Segment Start: Records

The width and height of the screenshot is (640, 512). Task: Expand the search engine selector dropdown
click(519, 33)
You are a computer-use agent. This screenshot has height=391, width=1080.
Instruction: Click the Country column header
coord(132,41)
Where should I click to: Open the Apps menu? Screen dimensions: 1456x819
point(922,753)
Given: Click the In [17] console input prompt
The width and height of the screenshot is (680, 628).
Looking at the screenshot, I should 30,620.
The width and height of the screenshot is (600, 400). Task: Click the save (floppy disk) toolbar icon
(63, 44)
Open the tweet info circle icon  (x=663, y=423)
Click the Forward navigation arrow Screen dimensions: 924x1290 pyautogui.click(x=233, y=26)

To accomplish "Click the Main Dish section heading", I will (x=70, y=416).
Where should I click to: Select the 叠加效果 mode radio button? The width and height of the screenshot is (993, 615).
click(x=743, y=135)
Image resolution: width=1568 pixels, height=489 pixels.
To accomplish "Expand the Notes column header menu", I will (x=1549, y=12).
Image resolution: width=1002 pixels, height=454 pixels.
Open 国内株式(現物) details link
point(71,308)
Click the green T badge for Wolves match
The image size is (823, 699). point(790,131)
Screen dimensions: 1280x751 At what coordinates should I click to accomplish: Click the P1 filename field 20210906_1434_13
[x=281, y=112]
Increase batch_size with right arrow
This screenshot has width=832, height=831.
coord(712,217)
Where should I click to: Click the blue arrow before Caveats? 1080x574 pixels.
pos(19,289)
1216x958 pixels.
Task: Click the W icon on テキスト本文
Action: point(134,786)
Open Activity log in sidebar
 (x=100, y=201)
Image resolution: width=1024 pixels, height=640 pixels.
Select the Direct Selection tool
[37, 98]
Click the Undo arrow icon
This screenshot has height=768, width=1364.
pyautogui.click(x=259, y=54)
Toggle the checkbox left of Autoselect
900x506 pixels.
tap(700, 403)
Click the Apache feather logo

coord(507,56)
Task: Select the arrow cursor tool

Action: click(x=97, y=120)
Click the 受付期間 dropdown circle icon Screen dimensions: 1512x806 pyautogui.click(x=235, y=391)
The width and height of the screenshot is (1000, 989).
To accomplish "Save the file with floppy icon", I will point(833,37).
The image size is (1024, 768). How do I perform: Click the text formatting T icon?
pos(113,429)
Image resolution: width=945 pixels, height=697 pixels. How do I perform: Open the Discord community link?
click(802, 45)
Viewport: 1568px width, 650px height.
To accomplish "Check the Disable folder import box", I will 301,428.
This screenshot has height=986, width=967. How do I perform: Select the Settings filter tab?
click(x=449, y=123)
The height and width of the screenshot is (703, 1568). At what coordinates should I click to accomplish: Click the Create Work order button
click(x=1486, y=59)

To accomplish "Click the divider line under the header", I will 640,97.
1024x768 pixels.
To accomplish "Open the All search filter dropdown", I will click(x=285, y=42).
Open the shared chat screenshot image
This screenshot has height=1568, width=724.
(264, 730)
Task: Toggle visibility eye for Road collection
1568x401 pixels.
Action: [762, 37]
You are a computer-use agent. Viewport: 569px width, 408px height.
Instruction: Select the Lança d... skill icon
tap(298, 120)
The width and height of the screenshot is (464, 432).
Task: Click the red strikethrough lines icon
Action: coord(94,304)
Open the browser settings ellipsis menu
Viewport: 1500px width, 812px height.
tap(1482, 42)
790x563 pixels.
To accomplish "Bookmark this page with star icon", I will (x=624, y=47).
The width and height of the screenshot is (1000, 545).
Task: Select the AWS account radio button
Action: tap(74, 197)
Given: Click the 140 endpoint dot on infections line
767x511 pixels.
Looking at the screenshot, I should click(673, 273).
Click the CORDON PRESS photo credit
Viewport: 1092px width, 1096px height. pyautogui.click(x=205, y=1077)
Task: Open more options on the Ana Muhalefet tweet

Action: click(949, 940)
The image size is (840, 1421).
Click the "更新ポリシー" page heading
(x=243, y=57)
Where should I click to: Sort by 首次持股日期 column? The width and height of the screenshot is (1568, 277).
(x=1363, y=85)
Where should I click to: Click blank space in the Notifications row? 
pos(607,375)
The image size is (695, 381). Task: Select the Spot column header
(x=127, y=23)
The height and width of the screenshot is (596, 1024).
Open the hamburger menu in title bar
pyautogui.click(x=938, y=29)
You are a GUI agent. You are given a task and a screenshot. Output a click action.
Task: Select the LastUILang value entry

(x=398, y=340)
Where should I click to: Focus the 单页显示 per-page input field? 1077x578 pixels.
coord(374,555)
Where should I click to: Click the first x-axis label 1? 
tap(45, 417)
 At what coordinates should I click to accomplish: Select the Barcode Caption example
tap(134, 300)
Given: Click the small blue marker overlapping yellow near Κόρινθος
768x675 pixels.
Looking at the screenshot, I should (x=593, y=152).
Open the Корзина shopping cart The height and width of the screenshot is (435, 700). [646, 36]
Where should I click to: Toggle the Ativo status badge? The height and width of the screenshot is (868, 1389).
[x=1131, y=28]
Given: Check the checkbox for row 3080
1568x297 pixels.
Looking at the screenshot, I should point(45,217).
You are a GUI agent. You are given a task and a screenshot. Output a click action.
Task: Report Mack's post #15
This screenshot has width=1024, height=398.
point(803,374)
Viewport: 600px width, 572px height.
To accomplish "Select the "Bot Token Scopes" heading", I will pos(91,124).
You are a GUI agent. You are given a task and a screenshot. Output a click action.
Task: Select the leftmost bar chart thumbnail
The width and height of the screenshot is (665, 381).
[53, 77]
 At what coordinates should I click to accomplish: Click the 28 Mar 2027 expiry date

Segment End: Records

# Work item:
Retype the records exactly.

# Response to this exercise:
The width and height of the screenshot is (640, 512). Task: Expand the search engine selector dropdown
click(519, 33)
You are a computer-use agent. This screenshot has height=391, width=1080.
Instruction: Click the Country column header
coord(132,41)
Where should I click to: Open the Apps menu? Screen dimensions: 1456x819
point(922,753)
Given: Click the In [17] console input prompt
The width and height of the screenshot is (680, 628).
Looking at the screenshot, I should 30,620.
The width and height of the screenshot is (600, 400). Task: Click the save (floppy disk) toolbar icon
(63, 44)
Open the tweet info circle icon  (x=663, y=423)
Click the Forward navigation arrow Screen dimensions: 924x1290 pyautogui.click(x=233, y=26)

To accomplish "Click the Main Dish section heading", I will (x=70, y=416).
Where should I click to: Select the 叠加效果 mode radio button? The width and height of the screenshot is (993, 615).
click(x=743, y=135)
Image resolution: width=1568 pixels, height=489 pixels.
To accomplish "Expand the Notes column header menu", I will (x=1549, y=12).
Image resolution: width=1002 pixels, height=454 pixels.
Open 国内株式(現物) details link
point(71,308)
Click the green T badge for Wolves match
The image size is (823, 699). point(790,131)
Screen dimensions: 1280x751 At what coordinates should I click to accomplish: Click the P1 filename field 20210906_1434_13
[x=281, y=112]
Increase batch_size with right arrow
This screenshot has width=832, height=831.
coord(712,217)
Where should I click to: Click the blue arrow before Caveats? 1080x574 pixels.
pos(19,289)
1216x958 pixels.
Task: Click the W icon on テキスト本文
Action: point(134,786)
Open Activity log in sidebar
 (x=100, y=201)
Image resolution: width=1024 pixels, height=640 pixels.
Select the Direct Selection tool
[37, 98]
Click the Undo arrow icon
This screenshot has height=768, width=1364.
pyautogui.click(x=259, y=54)
Toggle the checkbox left of Autoselect
900x506 pixels.
tap(700, 403)
Click the Apache feather logo

coord(507,56)
Task: Select the arrow cursor tool

Action: click(x=97, y=120)
Click the 受付期間 dropdown circle icon Screen dimensions: 1512x806 pyautogui.click(x=235, y=391)
The width and height of the screenshot is (1000, 989).
To accomplish "Save the file with floppy icon", I will point(833,37).
The image size is (1024, 768). How do I perform: Click the text formatting T icon?
pos(113,429)
Image resolution: width=945 pixels, height=697 pixels. How do I perform: Open the Discord community link?
click(802, 45)
Viewport: 1568px width, 650px height.
To accomplish "Check the Disable folder import box", I will 301,428.
This screenshot has height=986, width=967. How do I perform: Select the Settings filter tab?
click(x=449, y=123)
The height and width of the screenshot is (703, 1568). At what coordinates should I click to accomplish: Click the Create Work order button
click(x=1486, y=59)

To accomplish "Click the divider line under the header", I will 640,97.
1024x768 pixels.
To accomplish "Open the All search filter dropdown", I will click(x=285, y=42).
Open the shared chat screenshot image
This screenshot has height=1568, width=724.
(264, 730)
Task: Toggle visibility eye for Road collection
1568x401 pixels.
Action: [762, 37]
You are a computer-use agent. Viewport: 569px width, 408px height.
Instruction: Select the Lança d... skill icon
tap(298, 120)
The width and height of the screenshot is (464, 432).
Task: Click the red strikethrough lines icon
Action: coord(94,304)
Open the browser settings ellipsis menu
Viewport: 1500px width, 812px height.
tap(1482, 42)
790x563 pixels.
To accomplish "Bookmark this page with star icon", I will (x=624, y=47).
The width and height of the screenshot is (1000, 545).
Task: Select the AWS account radio button
Action: tap(74, 197)
Given: Click the 140 endpoint dot on infections line
767x511 pixels.
Looking at the screenshot, I should click(673, 273).
Click the CORDON PRESS photo credit
Viewport: 1092px width, 1096px height. pyautogui.click(x=205, y=1077)
Task: Open more options on the Ana Muhalefet tweet

Action: click(949, 940)
The image size is (840, 1421).
Click the "更新ポリシー" page heading
(x=243, y=57)
Where should I click to: Sort by 首次持股日期 column? The width and height of the screenshot is (1568, 277).
(x=1363, y=85)
Where should I click to: Click blank space in the Notifications row? 
pos(607,375)
The image size is (695, 381). Task: Select the Spot column header
(x=127, y=23)
The height and width of the screenshot is (596, 1024).
Open the hamburger menu in title bar
pyautogui.click(x=938, y=29)
You are a GUI agent. You are given a task and a screenshot. Output a click action.
Task: Select the LastUILang value entry

(x=398, y=340)
Where should I click to: Focus the 单页显示 per-page input field? 1077x578 pixels.
coord(374,555)
Where should I click to: Click the first x-axis label 1? 
tap(45, 417)
 At what coordinates should I click to accomplish: Select the Barcode Caption example
tap(134, 300)
Given: Click the small blue marker overlapping yellow near Κόρινθος
768x675 pixels.
Looking at the screenshot, I should (x=593, y=152).
Open the Корзина shopping cart The height and width of the screenshot is (435, 700). [646, 36]
Where should I click to: Toggle the Ativo status badge? The height and width of the screenshot is (868, 1389).
[x=1131, y=28]
Given: Check the checkbox for row 3080
1568x297 pixels.
Looking at the screenshot, I should point(45,217).
You are a GUI agent. You are given a task and a screenshot. Output a click action.
Task: Report Mack's post #15
This screenshot has width=1024, height=398.
point(803,374)
Viewport: 600px width, 572px height.
To accomplish "Select the "Bot Token Scopes" heading", I will pos(91,124).
You are a GUI agent. You are given a task and a screenshot. Output a click action.
Task: Select the leftmost bar chart thumbnail
The width and height of the screenshot is (665, 381).
[53, 77]
 At what coordinates should I click to accomplish: Click the 28 Mar 2027 expiry date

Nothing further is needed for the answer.